• _Given records_
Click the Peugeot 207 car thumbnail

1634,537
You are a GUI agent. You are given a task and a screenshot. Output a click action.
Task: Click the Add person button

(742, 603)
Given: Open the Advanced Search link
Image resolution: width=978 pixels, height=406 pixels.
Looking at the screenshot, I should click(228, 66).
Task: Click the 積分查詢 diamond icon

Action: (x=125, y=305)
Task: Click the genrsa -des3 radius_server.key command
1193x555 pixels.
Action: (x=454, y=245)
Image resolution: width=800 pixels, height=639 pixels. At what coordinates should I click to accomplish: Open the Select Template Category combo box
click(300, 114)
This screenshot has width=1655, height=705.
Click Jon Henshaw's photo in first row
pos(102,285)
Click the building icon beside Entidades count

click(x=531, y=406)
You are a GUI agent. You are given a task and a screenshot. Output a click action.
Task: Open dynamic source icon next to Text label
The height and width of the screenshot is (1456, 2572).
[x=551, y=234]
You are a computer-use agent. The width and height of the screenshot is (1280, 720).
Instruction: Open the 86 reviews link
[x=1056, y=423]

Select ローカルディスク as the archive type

• _Work to complete_
Extract each line of the listing above and reproduce it word for word, in its original order.

• _Result of this exercise_
Click the Peugeot 207 car thumbnail

1634,537
You are a GUI agent. You are given a task and a screenshot. Output a click action.
Task: Click the Add person button

(742, 603)
Given: Open the Advanced Search link
Image resolution: width=978 pixels, height=406 pixels.
Looking at the screenshot, I should click(228, 66).
Task: Click the 積分查詢 diamond icon

Action: (x=125, y=305)
Task: Click the genrsa -des3 radius_server.key command
1193x555 pixels.
Action: (x=454, y=245)
Image resolution: width=800 pixels, height=639 pixels. At what coordinates should I click to accomplish: Open the Select Template Category combo box
click(300, 114)
This screenshot has width=1655, height=705.
Click Jon Henshaw's photo in first row
pos(102,285)
Click the building icon beside Entidades count

click(x=531, y=406)
You are a GUI agent. You are given a task and a screenshot. Output a click action.
Task: Open dynamic source icon next to Text label
The height and width of the screenshot is (1456, 2572).
[x=551, y=234]
You are a computer-use agent. The width and height of the screenshot is (1280, 720).
Instruction: Open the 86 reviews link
[x=1056, y=423]

Select ローカルディスク as the archive type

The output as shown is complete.